Une chanson corse, citée par Tommaseo, rappelle le naufrage des galères d’Espagne commandées par André Doria. D’autres sont destinées à retracer la vie et les exploits de célèbres capitaines d’aventure. Le Testament du marquis de Saluces, qui nous a été conservé par M. Nigra[1], bien qu’il s’applique à un capitaine piémontais au service de la France, peut se rapporter à ce petit cycle tout italien par le fond et par la forme.

Certaines de ces poésies ont trait aux souvenirs des armes françaises. L’une d’elles, véritable ballade dans le sens étymologique du mot, est un chant traditionnel qui accompagne une danse dite la veneziana, bien qu’elle s’exécute dans les montagnes toscanes. Il y est fait allusion à l’attaque du Rialto par Pépin, second fils de Charlemagne, et à l’alliance qui consacra l’indépendance des îles vénitiennes.

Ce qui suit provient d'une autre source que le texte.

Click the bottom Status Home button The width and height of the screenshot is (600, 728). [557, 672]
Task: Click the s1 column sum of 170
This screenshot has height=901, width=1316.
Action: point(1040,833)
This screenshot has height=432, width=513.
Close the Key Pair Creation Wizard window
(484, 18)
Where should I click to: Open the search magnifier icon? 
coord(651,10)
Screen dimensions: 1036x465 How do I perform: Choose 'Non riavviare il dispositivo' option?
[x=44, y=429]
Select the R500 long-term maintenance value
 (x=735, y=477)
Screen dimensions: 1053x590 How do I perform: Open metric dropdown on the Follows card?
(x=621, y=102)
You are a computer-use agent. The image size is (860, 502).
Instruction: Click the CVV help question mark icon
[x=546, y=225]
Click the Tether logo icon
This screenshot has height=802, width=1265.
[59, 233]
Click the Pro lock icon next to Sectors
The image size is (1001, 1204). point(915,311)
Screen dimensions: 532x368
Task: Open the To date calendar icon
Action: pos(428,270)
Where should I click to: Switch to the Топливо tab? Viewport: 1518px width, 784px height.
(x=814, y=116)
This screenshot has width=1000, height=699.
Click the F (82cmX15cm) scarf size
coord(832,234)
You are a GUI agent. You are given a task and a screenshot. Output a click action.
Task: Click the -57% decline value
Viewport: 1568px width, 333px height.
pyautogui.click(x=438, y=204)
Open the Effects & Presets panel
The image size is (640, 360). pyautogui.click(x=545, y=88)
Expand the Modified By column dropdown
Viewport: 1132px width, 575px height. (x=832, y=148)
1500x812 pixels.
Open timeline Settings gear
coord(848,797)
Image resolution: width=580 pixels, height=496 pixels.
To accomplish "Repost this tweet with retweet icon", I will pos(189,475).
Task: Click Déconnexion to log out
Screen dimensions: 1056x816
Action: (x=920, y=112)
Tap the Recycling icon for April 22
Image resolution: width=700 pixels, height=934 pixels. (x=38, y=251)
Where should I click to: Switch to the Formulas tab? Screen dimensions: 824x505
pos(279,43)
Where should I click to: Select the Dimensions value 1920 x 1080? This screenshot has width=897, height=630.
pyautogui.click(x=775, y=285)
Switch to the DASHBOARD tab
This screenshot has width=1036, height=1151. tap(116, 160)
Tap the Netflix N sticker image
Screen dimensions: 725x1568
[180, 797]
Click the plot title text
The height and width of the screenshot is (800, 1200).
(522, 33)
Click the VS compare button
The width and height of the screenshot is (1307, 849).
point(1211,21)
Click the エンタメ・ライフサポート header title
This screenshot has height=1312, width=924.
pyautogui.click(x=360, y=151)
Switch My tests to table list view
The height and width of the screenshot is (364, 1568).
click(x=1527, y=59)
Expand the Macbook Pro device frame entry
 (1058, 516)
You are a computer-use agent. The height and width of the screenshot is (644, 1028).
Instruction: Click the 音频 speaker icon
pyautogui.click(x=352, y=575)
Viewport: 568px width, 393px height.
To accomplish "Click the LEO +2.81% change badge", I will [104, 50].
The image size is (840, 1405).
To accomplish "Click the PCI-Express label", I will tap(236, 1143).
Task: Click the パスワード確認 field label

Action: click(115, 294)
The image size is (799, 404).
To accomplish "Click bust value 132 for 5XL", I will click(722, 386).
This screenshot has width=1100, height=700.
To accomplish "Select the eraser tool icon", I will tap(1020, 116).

« Vive Venise et vivent les Vénitiens ! — Vive Santa-Maria della Salute ! — Venise la belle a fabriqué un pont. — Elle l’a fabriqué en pointes de diamant. — Les Vénitiens ont grande puissance, — ils ont donné la déroute à l’ost de France. — Le roi de France lui donna Paris (à Pépin).— Vive saint Marc, vive saint Denis ! »


Villani cite un couplet sur l’héroïsme avec lequel les femmes siciliennes défendirent Messine attaquée par Charles d’Anjou. Plus tard, les Siennois chantaient pour Charles VIII :

Evviva il rè che per sua gran bontà
Manterrà Siena in vera libertà !
  1. Canzoni popolari del Piemonte, p. 49 et suiv.